* _Exercise directions_
Restate the data below word for word, leaving nothing out.
"""
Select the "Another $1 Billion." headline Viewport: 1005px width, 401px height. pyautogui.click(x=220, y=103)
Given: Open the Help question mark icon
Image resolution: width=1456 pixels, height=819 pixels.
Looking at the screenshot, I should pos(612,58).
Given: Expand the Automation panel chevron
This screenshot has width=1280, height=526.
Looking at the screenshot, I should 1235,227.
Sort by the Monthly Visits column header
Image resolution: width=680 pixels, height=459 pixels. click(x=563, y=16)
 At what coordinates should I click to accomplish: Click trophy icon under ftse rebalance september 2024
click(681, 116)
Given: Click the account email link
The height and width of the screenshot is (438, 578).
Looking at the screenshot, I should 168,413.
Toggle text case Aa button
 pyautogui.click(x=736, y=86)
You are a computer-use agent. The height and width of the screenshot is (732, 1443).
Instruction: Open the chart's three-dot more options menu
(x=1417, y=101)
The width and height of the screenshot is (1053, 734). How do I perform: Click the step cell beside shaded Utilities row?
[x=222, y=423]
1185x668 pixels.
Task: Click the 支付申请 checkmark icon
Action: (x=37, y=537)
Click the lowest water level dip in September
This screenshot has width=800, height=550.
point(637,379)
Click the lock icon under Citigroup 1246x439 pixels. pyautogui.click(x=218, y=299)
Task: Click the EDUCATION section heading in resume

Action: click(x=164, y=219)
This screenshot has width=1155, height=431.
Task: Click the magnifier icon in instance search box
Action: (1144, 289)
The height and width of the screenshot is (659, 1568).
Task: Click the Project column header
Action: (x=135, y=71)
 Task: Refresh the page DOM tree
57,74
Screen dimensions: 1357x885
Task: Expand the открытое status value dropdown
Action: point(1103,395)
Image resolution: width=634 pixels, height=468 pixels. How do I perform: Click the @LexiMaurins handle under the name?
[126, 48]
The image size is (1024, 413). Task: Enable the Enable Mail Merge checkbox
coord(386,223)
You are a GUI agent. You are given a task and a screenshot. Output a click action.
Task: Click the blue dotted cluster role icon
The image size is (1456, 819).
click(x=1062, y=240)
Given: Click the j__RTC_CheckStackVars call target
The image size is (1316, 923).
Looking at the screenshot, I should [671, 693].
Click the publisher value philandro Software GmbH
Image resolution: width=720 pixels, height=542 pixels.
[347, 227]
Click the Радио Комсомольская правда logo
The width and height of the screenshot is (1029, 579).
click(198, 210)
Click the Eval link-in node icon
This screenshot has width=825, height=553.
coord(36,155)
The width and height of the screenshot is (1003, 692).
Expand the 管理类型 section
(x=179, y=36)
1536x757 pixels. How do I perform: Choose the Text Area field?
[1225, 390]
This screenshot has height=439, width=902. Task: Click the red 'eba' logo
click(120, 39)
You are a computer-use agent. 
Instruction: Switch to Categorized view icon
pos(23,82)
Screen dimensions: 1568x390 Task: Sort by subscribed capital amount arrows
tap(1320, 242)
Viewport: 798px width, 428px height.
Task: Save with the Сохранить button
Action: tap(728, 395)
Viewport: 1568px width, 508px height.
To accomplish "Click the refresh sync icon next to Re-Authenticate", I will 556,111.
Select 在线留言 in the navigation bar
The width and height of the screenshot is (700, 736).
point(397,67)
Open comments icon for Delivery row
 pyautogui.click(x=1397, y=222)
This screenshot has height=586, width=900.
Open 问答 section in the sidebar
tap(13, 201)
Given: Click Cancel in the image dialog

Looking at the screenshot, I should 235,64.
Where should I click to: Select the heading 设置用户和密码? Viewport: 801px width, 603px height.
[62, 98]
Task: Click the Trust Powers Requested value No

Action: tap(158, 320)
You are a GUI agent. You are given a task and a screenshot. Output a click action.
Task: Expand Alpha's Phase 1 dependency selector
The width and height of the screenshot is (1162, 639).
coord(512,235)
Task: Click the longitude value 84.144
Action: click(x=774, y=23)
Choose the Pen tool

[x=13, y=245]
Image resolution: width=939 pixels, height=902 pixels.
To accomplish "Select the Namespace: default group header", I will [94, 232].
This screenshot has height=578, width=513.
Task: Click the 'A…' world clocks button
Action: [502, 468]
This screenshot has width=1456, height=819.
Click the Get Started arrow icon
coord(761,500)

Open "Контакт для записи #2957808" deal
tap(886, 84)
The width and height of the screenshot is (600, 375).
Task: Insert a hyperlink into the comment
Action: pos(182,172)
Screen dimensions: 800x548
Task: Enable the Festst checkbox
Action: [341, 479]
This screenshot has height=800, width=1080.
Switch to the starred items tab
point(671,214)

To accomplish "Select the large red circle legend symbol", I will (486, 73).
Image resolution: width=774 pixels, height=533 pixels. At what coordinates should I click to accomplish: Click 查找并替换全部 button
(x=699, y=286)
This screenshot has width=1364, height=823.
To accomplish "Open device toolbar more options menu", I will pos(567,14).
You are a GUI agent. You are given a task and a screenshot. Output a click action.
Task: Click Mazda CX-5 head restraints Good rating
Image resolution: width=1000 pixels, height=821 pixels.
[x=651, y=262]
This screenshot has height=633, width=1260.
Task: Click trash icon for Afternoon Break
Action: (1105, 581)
"""
* _Completed exercise_
Select the "Another $1 Billion." headline Viewport: 1005px width, 401px height. pyautogui.click(x=220, y=103)
Given: Open the Help question mark icon
Image resolution: width=1456 pixels, height=819 pixels.
Looking at the screenshot, I should pos(612,58).
Given: Expand the Automation panel chevron
This screenshot has width=1280, height=526.
Looking at the screenshot, I should 1235,227.
Sort by the Monthly Visits column header
Image resolution: width=680 pixels, height=459 pixels. click(x=563, y=16)
 At what coordinates should I click to accomplish: Click trophy icon under ftse rebalance september 2024
click(681, 116)
Given: Click the account email link
The height and width of the screenshot is (438, 578).
Looking at the screenshot, I should 168,413.
Toggle text case Aa button
 pyautogui.click(x=736, y=86)
You are a computer-use agent. The height and width of the screenshot is (732, 1443).
Instruction: Open the chart's three-dot more options menu
(x=1417, y=101)
The width and height of the screenshot is (1053, 734). How do I perform: Click the step cell beside shaded Utilities row?
[x=222, y=423]
1185x668 pixels.
Task: Click the 支付申请 checkmark icon
Action: (x=37, y=537)
Click the lowest water level dip in September
This screenshot has width=800, height=550.
point(637,379)
Click the lock icon under Citigroup 1246x439 pixels. pyautogui.click(x=218, y=299)
Task: Click the EDUCATION section heading in resume

Action: click(x=164, y=219)
This screenshot has width=1155, height=431.
Task: Click the magnifier icon in instance search box
Action: (1144, 289)
The height and width of the screenshot is (659, 1568).
Task: Click the Project column header
Action: (x=135, y=71)
 Task: Refresh the page DOM tree
57,74
Screen dimensions: 1357x885
Task: Expand the открытое status value dropdown
Action: point(1103,395)
Image resolution: width=634 pixels, height=468 pixels. How do I perform: Click the @LexiMaurins handle under the name?
[126, 48]
The image size is (1024, 413). Task: Enable the Enable Mail Merge checkbox
coord(386,223)
You are a GUI agent. You are given a task and a screenshot. Output a click action.
Task: Click the blue dotted cluster role icon
The image size is (1456, 819).
click(x=1062, y=240)
Given: Click the j__RTC_CheckStackVars call target
The image size is (1316, 923).
Looking at the screenshot, I should [671, 693].
Click the publisher value philandro Software GmbH
Image resolution: width=720 pixels, height=542 pixels.
[347, 227]
Click the Радио Комсомольская правда logo
The width and height of the screenshot is (1029, 579).
click(198, 210)
Click the Eval link-in node icon
This screenshot has width=825, height=553.
coord(36,155)
The width and height of the screenshot is (1003, 692).
Expand the 管理类型 section
(x=179, y=36)
1536x757 pixels. How do I perform: Choose the Text Area field?
[1225, 390]
This screenshot has height=439, width=902. Task: Click the red 'eba' logo
click(120, 39)
You are a computer-use agent. 
Instruction: Switch to Categorized view icon
pos(23,82)
Screen dimensions: 1568x390 Task: Sort by subscribed capital amount arrows
tap(1320, 242)
Viewport: 798px width, 428px height.
Task: Save with the Сохранить button
Action: tap(728, 395)
Viewport: 1568px width, 508px height.
To accomplish "Click the refresh sync icon next to Re-Authenticate", I will 556,111.
Select 在线留言 in the navigation bar
The width and height of the screenshot is (700, 736).
point(397,67)
Open comments icon for Delivery row
 pyautogui.click(x=1397, y=222)
This screenshot has height=586, width=900.
Open 问答 section in the sidebar
tap(13, 201)
Given: Click Cancel in the image dialog

Looking at the screenshot, I should 235,64.
Where should I click to: Select the heading 设置用户和密码? Viewport: 801px width, 603px height.
[62, 98]
Task: Click the Trust Powers Requested value No

Action: tap(158, 320)
You are a GUI agent. You are given a task and a screenshot. Output a click action.
Task: Expand Alpha's Phase 1 dependency selector
The width and height of the screenshot is (1162, 639).
coord(512,235)
Task: Click the longitude value 84.144
Action: click(x=774, y=23)
Choose the Pen tool

[x=13, y=245]
Image resolution: width=939 pixels, height=902 pixels.
To accomplish "Select the Namespace: default group header", I will [94, 232].
This screenshot has height=578, width=513.
Task: Click the 'A…' world clocks button
Action: [502, 468]
This screenshot has width=1456, height=819.
Click the Get Started arrow icon
coord(761,500)

Open "Контакт для записи #2957808" deal
tap(886, 84)
The width and height of the screenshot is (600, 375).
Task: Insert a hyperlink into the comment
Action: pos(182,172)
Screen dimensions: 800x548
Task: Enable the Festst checkbox
Action: [341, 479]
This screenshot has height=800, width=1080.
Switch to the starred items tab
point(671,214)

To accomplish "Select the large red circle legend symbol", I will (486, 73).
Image resolution: width=774 pixels, height=533 pixels. At what coordinates should I click to accomplish: Click 查找并替换全部 button
(x=699, y=286)
This screenshot has width=1364, height=823.
To accomplish "Open device toolbar more options menu", I will pos(567,14).
You are a GUI agent. You are given a task and a screenshot. Output a click action.
Task: Click Mazda CX-5 head restraints Good rating
Image resolution: width=1000 pixels, height=821 pixels.
[x=651, y=262]
This screenshot has height=633, width=1260.
Task: Click trash icon for Afternoon Break
Action: (1105, 581)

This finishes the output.